▶ WORK REQUIRED
Identify each line in the records below that contains the word "Task", and copy it.

DATA SHOWN START

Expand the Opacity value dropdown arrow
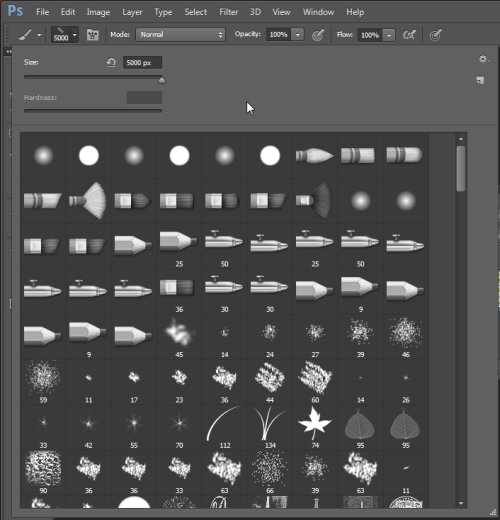This screenshot has height=520, width=500. tap(298, 34)
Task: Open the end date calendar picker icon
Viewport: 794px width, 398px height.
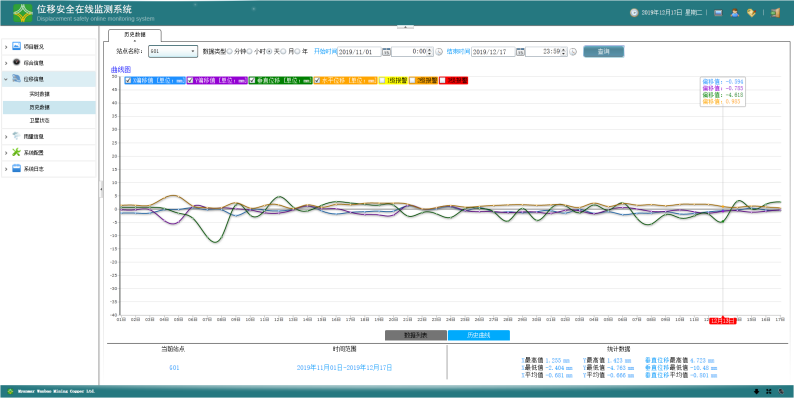Action: 520,52
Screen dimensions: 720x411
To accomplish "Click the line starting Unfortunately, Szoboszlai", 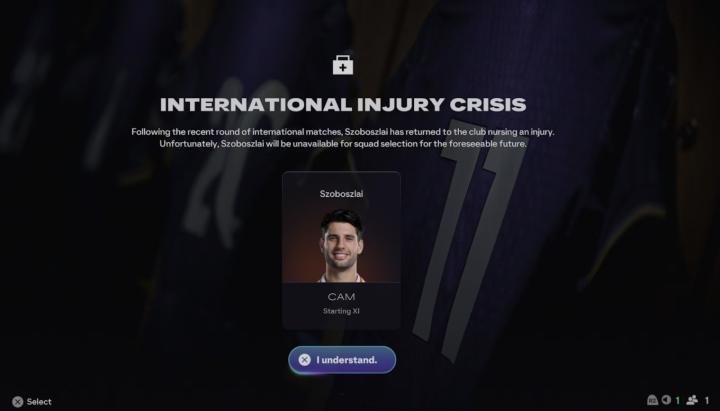I will (x=343, y=144).
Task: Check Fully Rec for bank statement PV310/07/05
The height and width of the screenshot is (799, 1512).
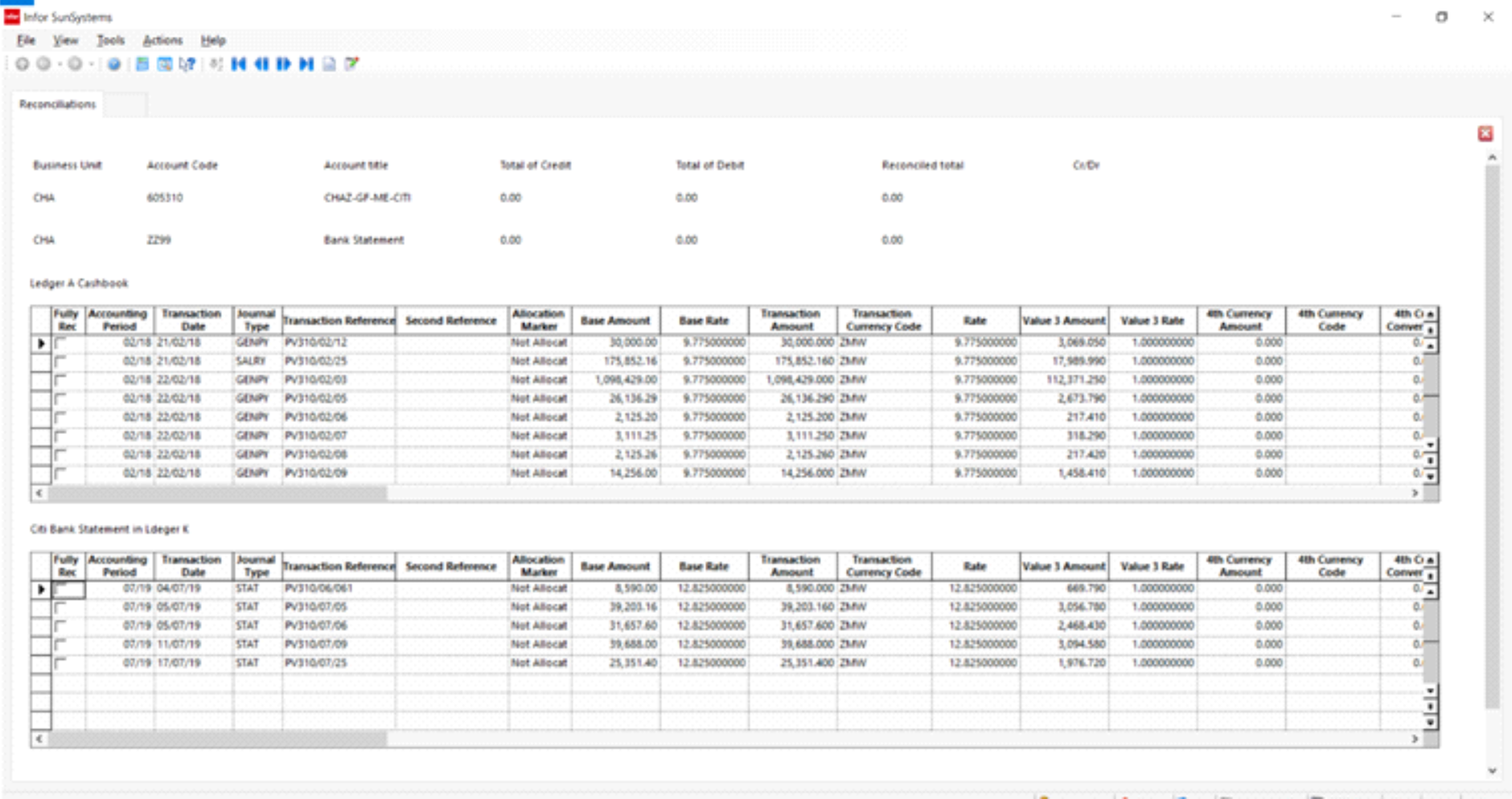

DATA SHOWN END

▶ ANSWER TO THIS EXERCISE
Task: Open the end date calendar picker icon
Task: Check Fully Rec for bank statement PV310/07/05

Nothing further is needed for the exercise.